New York, March 18, 2009—One week before an Appeals Court hears its challenge to the exclusion of Muslim scholar Tariq Ramadan from the U.S., PEN joined 59 other organizations in sending a letter to members of the Obama administration urging an end to the practice of refusing visas to foreign writers, intellectuals, and activists based on their ideas and political views.

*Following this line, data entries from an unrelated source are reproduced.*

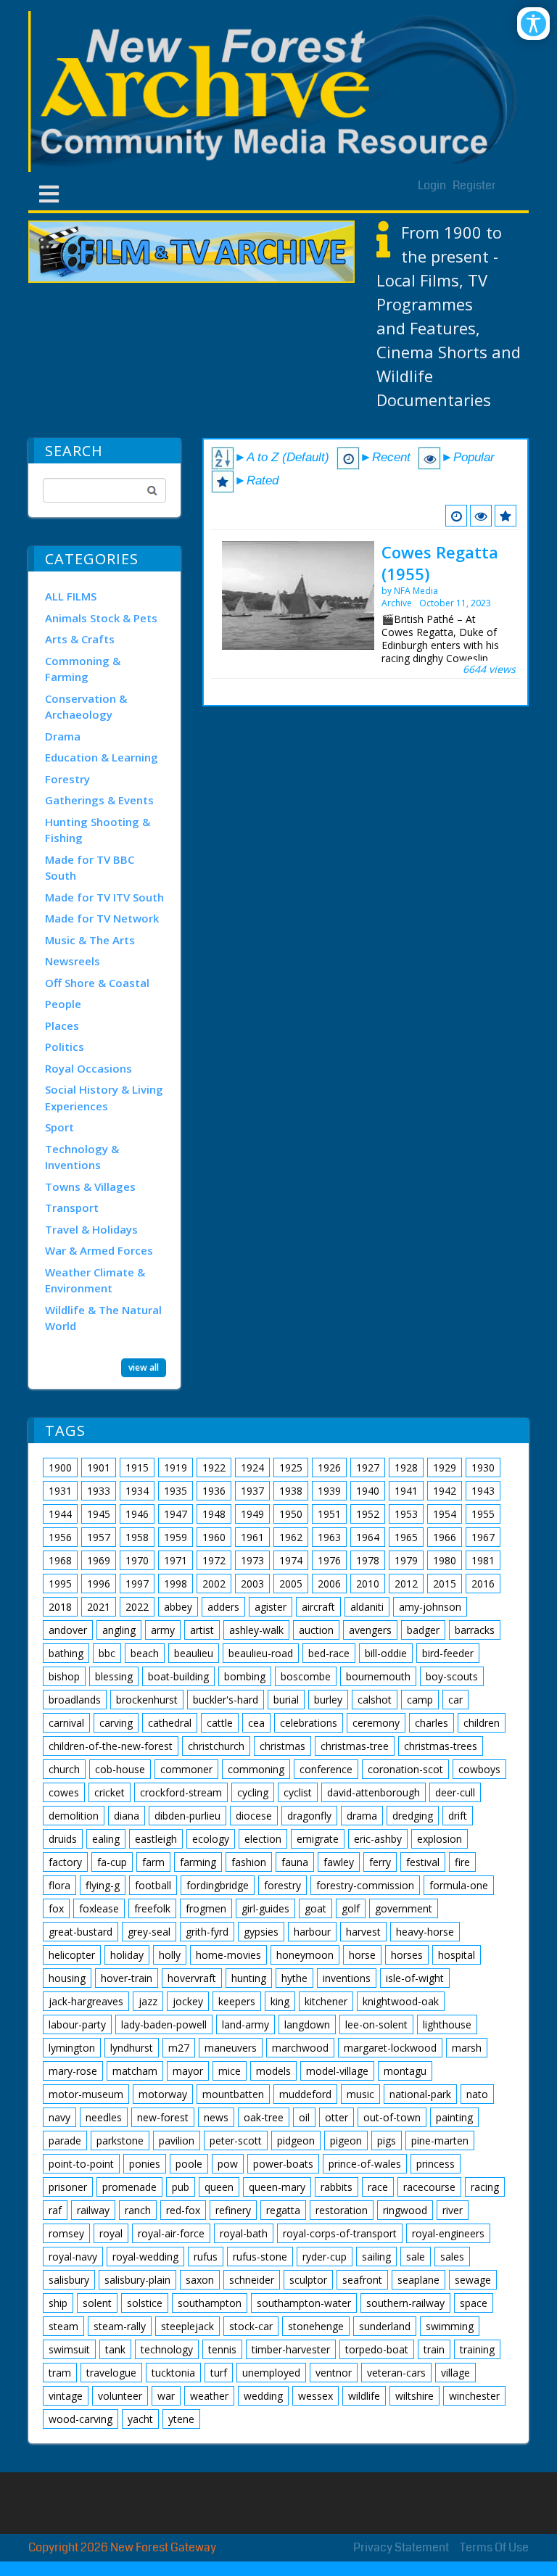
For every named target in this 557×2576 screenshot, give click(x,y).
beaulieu (193, 1653)
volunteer (120, 2396)
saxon (200, 2280)
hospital (456, 1955)
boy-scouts (452, 1676)
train (434, 2349)
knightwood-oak (401, 2001)
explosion (439, 1839)
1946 (137, 1514)
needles (104, 2117)
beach (145, 1653)
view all (143, 1367)
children (481, 1723)
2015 (444, 1583)
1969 (98, 1560)
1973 (252, 1560)
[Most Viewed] (481, 516)
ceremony (376, 1723)
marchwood (300, 2048)
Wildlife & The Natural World (103, 1318)
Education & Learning (101, 757)
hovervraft (192, 1978)
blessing (114, 1676)
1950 (290, 1514)
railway (93, 2210)
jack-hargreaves (86, 2001)
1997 (137, 1583)
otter (336, 2117)
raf (55, 2210)
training (477, 2349)
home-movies (228, 1955)
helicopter (72, 1955)
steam (63, 2326)
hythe (294, 1978)
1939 (329, 1491)
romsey (66, 2233)
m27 (178, 2048)
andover (68, 1630)
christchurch (216, 1746)
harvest (363, 1932)
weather (209, 2396)
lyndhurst (131, 2048)
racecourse (429, 2187)
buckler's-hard (225, 1699)
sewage (473, 2280)
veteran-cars (396, 2372)
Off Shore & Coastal (97, 982)
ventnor (333, 2372)
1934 (137, 1491)
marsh (467, 2048)
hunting (248, 1978)
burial (286, 1699)
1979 (406, 1560)
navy (59, 2117)
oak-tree (264, 2117)
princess (435, 2164)
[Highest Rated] (505, 516)
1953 (406, 1514)
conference (326, 1769)
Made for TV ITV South (104, 897)
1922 (214, 1467)
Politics (64, 1046)
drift (457, 1815)
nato (477, 2094)
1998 (175, 1583)
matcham (134, 2071)
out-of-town (392, 2117)
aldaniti (367, 1607)
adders (223, 1607)
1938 (290, 1491)
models (273, 2071)
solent (97, 2303)
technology (167, 2349)
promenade (129, 2187)
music (360, 2094)
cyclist (298, 1792)
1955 (483, 1514)
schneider (251, 2280)
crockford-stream (181, 1792)
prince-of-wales (365, 2164)
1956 (60, 1537)
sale (415, 2256)
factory (65, 1862)
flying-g (103, 1885)
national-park (420, 2094)
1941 (406, 1491)
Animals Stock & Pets (101, 618)
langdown (307, 2024)
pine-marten (440, 2140)
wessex (315, 2396)
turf (218, 2372)
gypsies (261, 1932)
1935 (175, 1491)
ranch (138, 2210)
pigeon (346, 2140)
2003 (252, 1583)
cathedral (169, 1723)
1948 (214, 1514)
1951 (329, 1514)
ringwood (405, 2210)
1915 (137, 1467)
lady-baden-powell (164, 2024)
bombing (244, 1676)
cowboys (479, 1769)
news (216, 2117)
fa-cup (112, 1862)
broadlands (75, 1699)
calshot (375, 1699)
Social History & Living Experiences (104, 1097)
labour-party (77, 2024)
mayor (188, 2071)
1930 (483, 1467)
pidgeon (296, 2140)
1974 (290, 1560)
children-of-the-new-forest (111, 1746)
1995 (60, 1583)
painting (454, 2117)
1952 (367, 1514)
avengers (370, 1630)
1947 (175, 1514)
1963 (329, 1537)
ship (58, 2303)
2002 (214, 1583)
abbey (178, 1607)
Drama (63, 736)
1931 (60, 1491)
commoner (186, 1769)
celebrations (308, 1723)
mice (229, 2071)
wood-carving (80, 2419)
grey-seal (149, 1932)
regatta (283, 2210)
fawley (338, 1862)
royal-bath (244, 2233)
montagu (405, 2071)
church (64, 1769)
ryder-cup (324, 2256)
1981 (483, 1560)
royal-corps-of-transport (340, 2233)
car (455, 1699)
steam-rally (120, 2326)
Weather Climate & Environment (95, 1280)
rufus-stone (260, 2256)
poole (189, 2164)
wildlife (364, 2396)
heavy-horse (425, 1932)
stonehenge (316, 2326)
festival (423, 1862)
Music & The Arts (90, 940)
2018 (60, 1607)
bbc (107, 1653)
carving (116, 1723)
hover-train (126, 1978)
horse (362, 1955)
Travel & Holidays (91, 1229)
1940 (367, 1491)
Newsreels (72, 961)
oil (304, 2117)
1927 (367, 1467)
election (262, 1839)
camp (420, 1699)
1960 (214, 1537)
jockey (188, 2001)
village (455, 2372)
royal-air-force (171, 2233)
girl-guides (265, 1908)
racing (485, 2187)
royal (111, 2233)
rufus (206, 2256)
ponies (144, 2164)
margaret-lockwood (390, 2048)
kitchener (326, 2001)
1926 (329, 1467)
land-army (245, 2024)
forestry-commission (365, 1885)
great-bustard (80, 1932)
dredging (412, 1815)
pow (228, 2164)
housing (67, 1978)
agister (270, 1607)
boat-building (178, 1676)
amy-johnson (430, 1607)
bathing (66, 1653)
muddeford (305, 2094)
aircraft (318, 1607)
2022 (137, 1607)
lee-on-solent (376, 2024)
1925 (290, 1467)
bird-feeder (448, 1653)
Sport (59, 1127)
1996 (98, 1583)
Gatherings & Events (99, 800)
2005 (290, 1583)
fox (56, 1908)
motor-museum (86, 2094)
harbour (312, 1932)
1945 (98, 1514)
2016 (483, 1583)
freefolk (152, 1908)
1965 (406, 1537)
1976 (329, 1560)
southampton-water (304, 2303)
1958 (137, 1537)
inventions (347, 1978)
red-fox (183, 2210)
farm (153, 1862)
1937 (252, 1491)
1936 (214, 1491)
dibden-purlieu (187, 1815)
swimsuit (69, 2349)
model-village (337, 2071)
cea (256, 1723)
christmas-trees (440, 1746)
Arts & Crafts (80, 639)
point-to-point (81, 2164)
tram (60, 2372)
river (452, 2210)
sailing (376, 2256)
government (403, 1908)
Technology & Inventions (82, 1157)
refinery (233, 2210)
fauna (294, 1862)
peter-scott (236, 2140)
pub (180, 2187)
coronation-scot (405, 1769)
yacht (140, 2419)
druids (63, 1839)
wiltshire (414, 2396)
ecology (210, 1839)
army (163, 1630)
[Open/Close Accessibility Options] (533, 23)
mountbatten (233, 2094)
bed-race (329, 1653)
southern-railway (405, 2303)
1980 (444, 1560)
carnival (66, 1723)
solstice (144, 2303)
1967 (483, 1537)
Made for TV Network (102, 918)
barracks (475, 1630)
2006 (329, 1583)
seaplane (418, 2280)
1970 (137, 1560)
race (378, 2187)
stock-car (251, 2326)
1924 (252, 1467)
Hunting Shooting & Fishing (97, 830)
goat (315, 1908)
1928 (406, 1467)
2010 (367, 1583)
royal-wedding (145, 2256)
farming (198, 1862)
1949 (252, 1514)
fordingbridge (217, 1885)
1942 (444, 1491)
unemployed (271, 2372)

The letter calls on Attorney General Eric Holder, Secretary of State Hillary Rodham Clinton, and Secretary of Homeland Security Janet Napolitano to abandon ideological exclusion, which was prevalent during the Cold War and which was revived  by the Bush administration after the September 11, 2001 terrorist attacks. Insisting that practice violates the First Amendment rights of U.S. citizens to engage with a full range of information and ideas, the letter also notes the damage excluding such writers as Gabriel García Marquez, Mahmoud Darwish, Pablo Neruda, and Doris Lessing did to America’s reputation during the Cold War. PEN and its partners urge the government to revisit several recent cases in particular, including that of historian and Basque PEN member Iñaki Egaña; Haluk Gerger, a Turkish journalist and sociologist; Dora Maria Tellez, a Nicaraguan human rights activist; Adam Habib, a South African political commentator; and Tariq Ramadan, whose case will be argued on Tuesday, March 24 before the Second Circuit Court of Appeals in New York.